# Irish Love Story



## rogerman (Mar 7, 2006)

An elderly man lay dying in his bed.

While suffering the agonies of impending death, he suddenly smelled the aroma of his favourite scones wafting up the stairs.

He gathered his remaining strength, and lifted himself from the bed. Leaning on the wall, he slowly made his way out of the bedroom, and with even greater effort, gripping the railing with both hands, he crawled downstairs.

With laboured breath, he leaned against the door-frame, gazing into the kitchen. Were it not for death's agony, he would have thought himself already in heaven, for there, spread out upon the kitchen table were literally hundreds of his favourite scones.

Was it heaven? Or was it one final act of love from his devoted Irish wife of sixty years, seeing to it that he left this world a happy man?

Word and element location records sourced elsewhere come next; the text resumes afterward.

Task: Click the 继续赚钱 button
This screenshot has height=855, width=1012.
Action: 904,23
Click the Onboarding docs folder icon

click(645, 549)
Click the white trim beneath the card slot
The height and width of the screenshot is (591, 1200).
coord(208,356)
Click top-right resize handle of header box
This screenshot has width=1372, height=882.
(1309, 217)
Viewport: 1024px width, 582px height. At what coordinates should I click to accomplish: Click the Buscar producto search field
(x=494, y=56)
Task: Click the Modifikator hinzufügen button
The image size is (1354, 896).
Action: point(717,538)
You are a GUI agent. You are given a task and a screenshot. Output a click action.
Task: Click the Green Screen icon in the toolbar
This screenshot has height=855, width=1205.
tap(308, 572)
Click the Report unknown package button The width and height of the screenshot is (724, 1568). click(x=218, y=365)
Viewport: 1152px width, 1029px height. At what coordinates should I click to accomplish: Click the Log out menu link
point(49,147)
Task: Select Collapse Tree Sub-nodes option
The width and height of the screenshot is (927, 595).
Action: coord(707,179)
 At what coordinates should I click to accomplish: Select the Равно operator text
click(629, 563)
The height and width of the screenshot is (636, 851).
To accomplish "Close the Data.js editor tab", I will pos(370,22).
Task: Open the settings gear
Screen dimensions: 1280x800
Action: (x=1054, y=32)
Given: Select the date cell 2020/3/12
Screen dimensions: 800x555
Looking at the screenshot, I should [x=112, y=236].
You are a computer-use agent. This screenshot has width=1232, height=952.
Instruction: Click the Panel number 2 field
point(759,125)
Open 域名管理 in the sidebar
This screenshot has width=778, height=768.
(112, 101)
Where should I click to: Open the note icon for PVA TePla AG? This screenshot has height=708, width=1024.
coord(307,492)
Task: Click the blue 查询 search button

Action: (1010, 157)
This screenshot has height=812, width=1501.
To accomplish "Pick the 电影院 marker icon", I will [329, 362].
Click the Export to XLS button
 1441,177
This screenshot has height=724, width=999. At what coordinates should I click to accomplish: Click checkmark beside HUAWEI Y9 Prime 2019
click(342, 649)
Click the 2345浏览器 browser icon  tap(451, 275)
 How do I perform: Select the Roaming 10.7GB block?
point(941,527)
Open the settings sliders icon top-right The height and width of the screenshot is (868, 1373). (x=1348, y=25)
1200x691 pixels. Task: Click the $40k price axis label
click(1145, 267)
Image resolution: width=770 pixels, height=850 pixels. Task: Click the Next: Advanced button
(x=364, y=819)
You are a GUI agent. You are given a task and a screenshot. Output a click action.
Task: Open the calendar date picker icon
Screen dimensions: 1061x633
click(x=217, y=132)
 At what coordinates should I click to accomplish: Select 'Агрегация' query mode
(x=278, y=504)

Mustering one great final effort, he threw himself towards the table, landing on his knees in rumpled posture. His aged and withered hand trembled towards a scone at the edge of the table, when it was suddenly smacked by his wife with a wooden spoon ...

'F*** off' she said, 'they're for the funeral.'


----------



## qooqiiu (Oct 12, 2007)

Thats pretty good..


----------



## Wallsendmag (Feb 12, 2004)

:lol:


----------



## y3putt (Mar 29, 2008)

:lol: :lol:

She sounds like a really caring wife!!


----------



## gt russell (Nov 27, 2005)

:lol: :lol:


----------



## Hilly10 (Feb 4, 2004)

I like that :lol:


----------